Dalla macchina da scrivere a quella da corsa
Enzo Ferrari l’uomo che ha inseguito il proprio sogno trasformandolo poi in realtà e quindi in mito e leggenda internazionali oltre a quella dell’automobilismo e del mondo dei motori in generale aveva altre passioni, alcune delle quali addirittura insospettabili. Per prima cosa tra i suoi maggiori desideri c’era quello di diventare tenore di operetta, ispirato dai grammofoni e dalle prime radio che trasmettevano musica da camera lungo le vie e per le piazze di Maranello e dintorni, il buon Enzo, spesso veniva ispirato da cosi tanta magia ed atmosfera. La sua carriera da aspirante cantante però non cominciò mai, entusiasmo tanto ma voce poca e quindi… meglio la musica del rombo di un motore! Altra passione forte è sempre stata quella del giornalista sportivo, corrispondente per partite di calcio ed ovviamente corse automobilistiche dell’epoca. Ma anche in questa occasione il non proprio felice e solido rapporto con la stampa fece declinare l’ambizione. La carta stampata soprattutto quella quotidiana non era proprio per lui. Non mollò il progetto come carisma e carattere tipico degli emiliani di quella terra, e così davanti ad una macchina da scrivere ci tornò a distanza di tempo, come un andirivieni quasi mistico, quasi magico, da una monoposto ad una tastiera con rullo da battere per riempire, con le proprie emozioni, un foglio bianco. E quel foglio bianco, pagina dopo pagina, con gli anni si trasformò in un libro, che segnò l’inizio dell’attività di scrittore di Enzo Ferrari, ideatore e visionario del Cavallino Rampante, che ovviamente, impossibile da immaginare il contrario, fu il protagonista indiscusso dei suoi scritti.

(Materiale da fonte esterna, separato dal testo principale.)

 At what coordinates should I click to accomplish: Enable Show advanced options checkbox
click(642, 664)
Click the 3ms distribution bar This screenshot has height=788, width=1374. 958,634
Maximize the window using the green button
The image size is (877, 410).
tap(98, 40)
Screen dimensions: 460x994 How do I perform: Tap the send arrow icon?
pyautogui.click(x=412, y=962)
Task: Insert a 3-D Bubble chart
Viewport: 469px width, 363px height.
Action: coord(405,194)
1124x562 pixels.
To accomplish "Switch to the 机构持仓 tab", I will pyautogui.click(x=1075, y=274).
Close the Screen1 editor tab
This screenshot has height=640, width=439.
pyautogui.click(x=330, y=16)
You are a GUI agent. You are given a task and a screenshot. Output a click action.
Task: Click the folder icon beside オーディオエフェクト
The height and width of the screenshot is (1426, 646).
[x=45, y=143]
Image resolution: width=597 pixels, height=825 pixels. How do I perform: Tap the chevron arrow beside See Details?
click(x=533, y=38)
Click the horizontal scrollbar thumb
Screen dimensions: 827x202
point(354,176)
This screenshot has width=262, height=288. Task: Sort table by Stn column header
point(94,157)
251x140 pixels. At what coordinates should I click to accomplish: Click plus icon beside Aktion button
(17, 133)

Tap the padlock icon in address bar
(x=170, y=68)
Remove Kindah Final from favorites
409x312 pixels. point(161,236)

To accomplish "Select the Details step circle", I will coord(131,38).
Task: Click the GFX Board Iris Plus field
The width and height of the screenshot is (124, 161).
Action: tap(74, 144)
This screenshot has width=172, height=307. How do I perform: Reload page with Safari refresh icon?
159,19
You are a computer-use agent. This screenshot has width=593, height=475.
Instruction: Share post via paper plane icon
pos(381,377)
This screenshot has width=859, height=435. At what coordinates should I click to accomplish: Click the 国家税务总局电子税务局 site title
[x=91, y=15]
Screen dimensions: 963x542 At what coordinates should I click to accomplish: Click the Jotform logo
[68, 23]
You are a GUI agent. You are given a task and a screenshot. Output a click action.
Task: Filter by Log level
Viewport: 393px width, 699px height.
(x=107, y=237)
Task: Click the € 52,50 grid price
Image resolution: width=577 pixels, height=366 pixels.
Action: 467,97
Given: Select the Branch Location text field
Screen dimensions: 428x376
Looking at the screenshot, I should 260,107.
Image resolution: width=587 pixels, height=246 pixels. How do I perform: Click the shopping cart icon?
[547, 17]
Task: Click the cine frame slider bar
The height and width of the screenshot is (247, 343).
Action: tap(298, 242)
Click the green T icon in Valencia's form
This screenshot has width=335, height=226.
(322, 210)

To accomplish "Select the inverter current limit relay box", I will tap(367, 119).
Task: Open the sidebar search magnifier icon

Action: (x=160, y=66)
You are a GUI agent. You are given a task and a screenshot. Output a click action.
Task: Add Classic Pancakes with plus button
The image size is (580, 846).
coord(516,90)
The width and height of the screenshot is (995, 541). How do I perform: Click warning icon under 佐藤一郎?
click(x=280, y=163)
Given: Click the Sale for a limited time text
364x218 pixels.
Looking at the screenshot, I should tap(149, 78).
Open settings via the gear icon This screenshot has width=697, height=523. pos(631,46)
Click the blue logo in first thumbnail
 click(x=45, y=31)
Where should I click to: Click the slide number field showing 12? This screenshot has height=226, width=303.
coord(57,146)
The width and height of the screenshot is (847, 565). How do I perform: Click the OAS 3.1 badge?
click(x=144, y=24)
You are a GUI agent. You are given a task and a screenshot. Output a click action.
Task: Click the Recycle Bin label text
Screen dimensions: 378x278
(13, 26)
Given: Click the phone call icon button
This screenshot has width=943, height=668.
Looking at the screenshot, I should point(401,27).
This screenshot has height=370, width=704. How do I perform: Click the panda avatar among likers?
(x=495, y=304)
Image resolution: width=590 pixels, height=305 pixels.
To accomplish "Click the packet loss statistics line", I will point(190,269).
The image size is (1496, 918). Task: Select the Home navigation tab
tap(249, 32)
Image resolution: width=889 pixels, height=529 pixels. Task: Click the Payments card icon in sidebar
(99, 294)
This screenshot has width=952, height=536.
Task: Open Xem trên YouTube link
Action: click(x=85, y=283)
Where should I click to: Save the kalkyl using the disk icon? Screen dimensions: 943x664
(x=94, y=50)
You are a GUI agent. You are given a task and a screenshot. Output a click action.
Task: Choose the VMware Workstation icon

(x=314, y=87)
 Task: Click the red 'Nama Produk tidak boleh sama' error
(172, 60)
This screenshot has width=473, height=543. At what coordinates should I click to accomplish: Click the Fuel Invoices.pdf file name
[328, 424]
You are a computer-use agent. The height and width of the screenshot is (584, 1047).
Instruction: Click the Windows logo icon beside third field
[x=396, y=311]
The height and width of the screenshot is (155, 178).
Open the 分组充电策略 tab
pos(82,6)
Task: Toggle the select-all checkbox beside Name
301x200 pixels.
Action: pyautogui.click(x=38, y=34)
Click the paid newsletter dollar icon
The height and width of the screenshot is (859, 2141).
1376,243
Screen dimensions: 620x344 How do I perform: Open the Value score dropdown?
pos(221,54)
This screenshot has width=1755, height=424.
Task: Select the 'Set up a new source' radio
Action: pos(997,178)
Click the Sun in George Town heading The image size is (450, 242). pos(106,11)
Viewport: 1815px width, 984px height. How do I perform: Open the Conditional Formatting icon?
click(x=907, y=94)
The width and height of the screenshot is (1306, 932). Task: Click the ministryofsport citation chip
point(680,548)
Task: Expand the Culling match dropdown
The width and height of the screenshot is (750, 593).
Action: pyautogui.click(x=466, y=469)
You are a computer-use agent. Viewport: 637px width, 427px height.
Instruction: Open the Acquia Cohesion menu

La storia di quell’officina e poi di quei primi modelli di auto da corsa, di quel colore che ha acceso ed infiammato i cuori degli italiani, di quel rosso che è stato spesso simbolo di orgoglio e di unità. “Le mie gioie terribili” è un manoscritto del 1962, che lo stesso autore definì così: “È stata una fatica! Voi non potete nemmeno lontanamente pensare quanto mi è costato questo libro in termini di sacrificio.
Io non ho studiato e scrivere è stata un’impresa! Rivedere le bozze, correggere le prime stampe… è più facile per me costruire motori, conosciuti ed apprezzati in tutto il mondo, che scrivere un libro!”. L’opera è una sorta di intervista di un anonimo interlocutore, che permette ad Enzo di parlare di suo figlio Dino e del rapporto con la propria Scuderia. Il libro fu ristampato in più edizioni, anche in versione aggiornata con il passare degli anni, e tradotto in molte lingue.
Nel 1970 è la volta de “Le briglie del successo”, volume ricco soprattutto di immagini, talvolta inedite che ripercorrono a “scatti” e flashback tutta la vita di Ferrari. Ma il successo letterario più grande del mito emiliano è sicuramente il cosiddetto “Libro Rosso”, vera e propria opera massima della penna di Enzo.
“Il flobert”, ed il titolo è già tutto un programma, che è il nome di un tipico fucile a piumini è una galleria pungente, critica, cinica ed originalissima di ben 52 profili di giornalisti, catalogati in rigoroso ordine alfabetico e che hanno incrociato la strada di Maranello e della Ferrari più e più volte.
Negli anni 80 con stile rinnovato ed impostazione più moderna e fluida dopo “Ferrari 80” ristampa e raccolta di vecchi scritti ecco “Piloti che gente…”, una raccolta dedicata esclusivamente alla categoria, con un’analisi dettagliata ed approfondita degli uomini, più che degli sportivi, che seppero conquistare anima e cuore dello stesso Enzo e trionfare al volante della rossa fiammante di Maranello.